On March 20, 2012, during the morning session, the committee will discuss supplemental new drug application (NDA) 022465/S-010, VOTRIENT (pazopanib hydrochloride) Tablets, application submitted by Glaxo Wellcome Manufacturing Pte Ltd. doing business as GlaxoSmithKline. The proposed indication (use) for this product is for the treatment of patients with advanced soft tissue sarcoma (STS) who have received prior chemotherapy. The phase 3 STS trial population excluded patients with adipocytic STS or gastrointestinal stromal tumors. During the afternoon session, the committee will discuss NDA 022576, with the proposed trade name TALTORVIC (ridaforolimus) Tablets, application submitted by Merck Sharp & Dohme Corp. The proposed indication (use) for this product is for the treatment of adult and pediatric patients (aged 13 through 17 years with weight over 100 lb or 45.4 kg) with metastatic soft tissue sarcoma or bone sarcoma as a maintenance therapy for patients who have completed at least 4 cycles of chemotherapy without evidence of disease progression.

Meeting Details:

The Pediatric Advisory Committee will meet to discuss pediatric-focused safety reviews, as mandated by the Best Pharmaceuticals for Children Act and the Pediatric Research Equity Act for Prevnar 13 (Pneumococcal 13-valent Conjugate Vaccine (Diphtheria CRM197 Protein), Cervarix (Human Papillomavirus Bivalent (Types 16 and 18) vaccine, recombinant, Focalin XR (dexmethylphenidate), Daytrana (methylphenidate), Seroquel (quetiapine), Pancreaze (pancrelipase), Zenpep (pancrelipase), Creon (pancrelipase), Xerese cream 5%/1% (acyclovir and hydrocortisone), Xolair (omalizumab), Benicar (olmesartan medoxomil), Atacand (candesartan cilexetil), Mirena (levonorgestrel—releasing intrauterine system), Plan B One Step (levonorgestrel), and Flomax (tamsulosin).

Meeting Details:

The committee will discuss the benefits and risks of new drug application 22- 139, progesterone gel 8%, Columbia Laboratories, Inc., for the proposed indication of "reduction of risk of preterm birth in women with short uterine cervical length regardless of other risk factors in the mid-trimester of pregnancy.” The uterine cervix is the mouth of the uterus (or womb) leading into the vagina (or birth canal).
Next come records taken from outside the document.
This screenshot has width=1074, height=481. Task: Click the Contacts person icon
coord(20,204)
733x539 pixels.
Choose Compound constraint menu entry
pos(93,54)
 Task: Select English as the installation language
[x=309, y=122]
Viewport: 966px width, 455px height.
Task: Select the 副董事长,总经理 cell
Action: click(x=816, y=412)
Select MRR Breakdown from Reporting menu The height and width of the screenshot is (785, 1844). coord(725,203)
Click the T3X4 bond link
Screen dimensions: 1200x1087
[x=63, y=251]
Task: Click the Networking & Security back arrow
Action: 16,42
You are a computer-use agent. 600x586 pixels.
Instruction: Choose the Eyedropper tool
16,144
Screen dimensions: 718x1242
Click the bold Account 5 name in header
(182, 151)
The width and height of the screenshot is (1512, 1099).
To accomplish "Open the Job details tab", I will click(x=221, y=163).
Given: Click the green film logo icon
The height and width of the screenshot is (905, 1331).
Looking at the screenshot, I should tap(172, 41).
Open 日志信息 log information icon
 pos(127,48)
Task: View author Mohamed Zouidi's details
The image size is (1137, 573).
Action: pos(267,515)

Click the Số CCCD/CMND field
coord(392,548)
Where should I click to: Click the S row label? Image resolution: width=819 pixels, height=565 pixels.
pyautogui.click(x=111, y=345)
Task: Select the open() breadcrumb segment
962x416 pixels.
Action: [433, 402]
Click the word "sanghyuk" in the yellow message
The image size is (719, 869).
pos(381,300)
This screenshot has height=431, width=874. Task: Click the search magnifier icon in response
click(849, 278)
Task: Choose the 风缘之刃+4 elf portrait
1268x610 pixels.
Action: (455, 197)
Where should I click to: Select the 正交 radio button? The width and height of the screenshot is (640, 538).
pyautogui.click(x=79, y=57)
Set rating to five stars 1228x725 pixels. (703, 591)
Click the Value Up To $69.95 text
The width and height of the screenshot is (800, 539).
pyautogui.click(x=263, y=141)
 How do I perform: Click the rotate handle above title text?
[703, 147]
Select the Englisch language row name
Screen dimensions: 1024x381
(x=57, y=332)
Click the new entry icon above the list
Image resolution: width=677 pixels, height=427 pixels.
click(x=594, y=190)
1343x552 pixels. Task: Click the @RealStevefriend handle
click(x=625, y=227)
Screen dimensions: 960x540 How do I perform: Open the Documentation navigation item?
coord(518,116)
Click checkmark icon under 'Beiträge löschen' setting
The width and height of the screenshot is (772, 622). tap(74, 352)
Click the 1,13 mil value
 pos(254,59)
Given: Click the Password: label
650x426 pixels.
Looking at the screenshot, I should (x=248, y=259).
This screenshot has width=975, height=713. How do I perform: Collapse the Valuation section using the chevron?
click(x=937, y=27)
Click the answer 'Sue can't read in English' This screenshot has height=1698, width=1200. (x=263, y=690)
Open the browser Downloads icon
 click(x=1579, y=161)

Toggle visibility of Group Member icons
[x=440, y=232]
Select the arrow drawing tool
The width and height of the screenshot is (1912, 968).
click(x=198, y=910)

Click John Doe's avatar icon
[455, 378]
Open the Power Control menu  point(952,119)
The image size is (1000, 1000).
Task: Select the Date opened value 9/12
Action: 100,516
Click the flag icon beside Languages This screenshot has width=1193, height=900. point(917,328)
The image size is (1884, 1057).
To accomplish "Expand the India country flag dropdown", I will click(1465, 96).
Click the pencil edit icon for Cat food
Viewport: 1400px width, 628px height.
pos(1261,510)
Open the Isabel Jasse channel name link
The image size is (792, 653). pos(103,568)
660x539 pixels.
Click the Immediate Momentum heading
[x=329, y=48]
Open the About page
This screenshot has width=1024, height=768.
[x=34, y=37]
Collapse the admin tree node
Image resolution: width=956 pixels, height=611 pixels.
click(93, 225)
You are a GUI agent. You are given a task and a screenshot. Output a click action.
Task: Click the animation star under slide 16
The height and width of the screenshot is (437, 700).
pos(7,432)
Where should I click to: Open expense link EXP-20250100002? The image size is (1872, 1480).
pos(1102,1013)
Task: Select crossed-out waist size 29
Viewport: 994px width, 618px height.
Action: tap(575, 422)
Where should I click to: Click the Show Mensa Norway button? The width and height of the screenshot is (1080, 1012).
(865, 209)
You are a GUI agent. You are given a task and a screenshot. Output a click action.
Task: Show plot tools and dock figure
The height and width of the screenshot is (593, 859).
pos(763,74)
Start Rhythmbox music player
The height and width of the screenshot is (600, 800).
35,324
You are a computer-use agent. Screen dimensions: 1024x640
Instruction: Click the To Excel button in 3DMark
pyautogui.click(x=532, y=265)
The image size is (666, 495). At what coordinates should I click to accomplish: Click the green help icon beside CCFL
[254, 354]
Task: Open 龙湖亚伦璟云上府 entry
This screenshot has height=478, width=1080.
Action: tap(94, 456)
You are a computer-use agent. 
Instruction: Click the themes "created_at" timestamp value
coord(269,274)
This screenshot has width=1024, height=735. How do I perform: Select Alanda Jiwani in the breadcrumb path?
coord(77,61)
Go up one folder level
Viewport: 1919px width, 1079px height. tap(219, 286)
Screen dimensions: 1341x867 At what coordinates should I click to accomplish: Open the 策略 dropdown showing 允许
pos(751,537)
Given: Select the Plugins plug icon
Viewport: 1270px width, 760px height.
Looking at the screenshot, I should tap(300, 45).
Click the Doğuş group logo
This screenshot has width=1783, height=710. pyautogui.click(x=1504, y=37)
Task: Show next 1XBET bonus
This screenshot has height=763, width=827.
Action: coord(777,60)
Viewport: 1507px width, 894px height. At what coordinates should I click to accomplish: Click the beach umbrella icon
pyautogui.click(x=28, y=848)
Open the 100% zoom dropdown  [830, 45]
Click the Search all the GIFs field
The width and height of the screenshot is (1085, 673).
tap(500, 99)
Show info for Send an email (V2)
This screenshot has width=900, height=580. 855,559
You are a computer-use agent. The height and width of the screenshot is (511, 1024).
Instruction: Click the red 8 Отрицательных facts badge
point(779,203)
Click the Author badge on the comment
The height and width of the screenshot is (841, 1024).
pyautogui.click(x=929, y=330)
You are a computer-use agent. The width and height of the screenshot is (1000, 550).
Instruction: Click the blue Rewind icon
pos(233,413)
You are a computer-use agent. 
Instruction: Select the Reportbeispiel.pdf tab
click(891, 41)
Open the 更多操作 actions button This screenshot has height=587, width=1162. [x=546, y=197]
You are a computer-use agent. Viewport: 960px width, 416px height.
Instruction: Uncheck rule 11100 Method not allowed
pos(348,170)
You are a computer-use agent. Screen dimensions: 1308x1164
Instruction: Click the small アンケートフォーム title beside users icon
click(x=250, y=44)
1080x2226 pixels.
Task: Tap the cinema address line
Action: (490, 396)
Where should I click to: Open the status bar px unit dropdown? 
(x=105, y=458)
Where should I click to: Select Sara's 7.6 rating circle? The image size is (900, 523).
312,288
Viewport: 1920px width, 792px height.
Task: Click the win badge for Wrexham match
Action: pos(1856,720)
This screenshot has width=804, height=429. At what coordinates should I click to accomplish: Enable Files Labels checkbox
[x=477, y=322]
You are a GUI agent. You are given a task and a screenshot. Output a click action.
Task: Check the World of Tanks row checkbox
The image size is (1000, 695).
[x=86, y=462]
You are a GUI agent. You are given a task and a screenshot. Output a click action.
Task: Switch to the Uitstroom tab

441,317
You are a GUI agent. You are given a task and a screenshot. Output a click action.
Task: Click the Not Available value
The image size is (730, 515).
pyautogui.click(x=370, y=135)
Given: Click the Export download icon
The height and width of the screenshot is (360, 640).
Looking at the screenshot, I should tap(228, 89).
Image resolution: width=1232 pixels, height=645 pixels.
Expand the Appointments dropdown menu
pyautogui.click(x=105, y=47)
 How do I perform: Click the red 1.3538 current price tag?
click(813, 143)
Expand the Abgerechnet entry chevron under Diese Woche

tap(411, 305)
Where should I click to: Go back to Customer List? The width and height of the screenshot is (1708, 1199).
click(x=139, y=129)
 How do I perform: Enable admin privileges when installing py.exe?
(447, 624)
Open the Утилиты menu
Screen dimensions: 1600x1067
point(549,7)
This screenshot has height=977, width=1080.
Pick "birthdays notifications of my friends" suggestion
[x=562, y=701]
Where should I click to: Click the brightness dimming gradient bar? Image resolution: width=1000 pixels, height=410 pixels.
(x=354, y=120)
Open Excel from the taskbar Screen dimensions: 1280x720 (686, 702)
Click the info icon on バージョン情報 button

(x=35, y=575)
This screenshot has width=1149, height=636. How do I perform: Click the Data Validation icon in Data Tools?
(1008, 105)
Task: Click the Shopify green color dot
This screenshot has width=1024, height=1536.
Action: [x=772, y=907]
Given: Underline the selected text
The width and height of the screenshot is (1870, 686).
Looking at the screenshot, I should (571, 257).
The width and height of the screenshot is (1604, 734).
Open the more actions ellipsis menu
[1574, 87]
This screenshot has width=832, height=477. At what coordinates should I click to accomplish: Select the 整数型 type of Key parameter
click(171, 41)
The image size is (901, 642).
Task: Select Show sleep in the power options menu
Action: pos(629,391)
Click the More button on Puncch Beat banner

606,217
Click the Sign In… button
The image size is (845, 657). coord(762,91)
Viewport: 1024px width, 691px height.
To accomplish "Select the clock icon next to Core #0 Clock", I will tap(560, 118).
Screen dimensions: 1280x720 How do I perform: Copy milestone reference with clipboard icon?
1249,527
The benefit/risk discussion will focus on the adequacy of the demonstration of efficacy in the U.S. population.

Meeting Details:

On January 11, 2012, the committee will discuss, make recommendations, and vote on information related to the premarket approval application, sponsored by Torax Medical, Inc., for the LINX Reflux Management System, a sterile, single use, surgically placed device used to treat the symptoms associated with gastroesophageal reflux disease.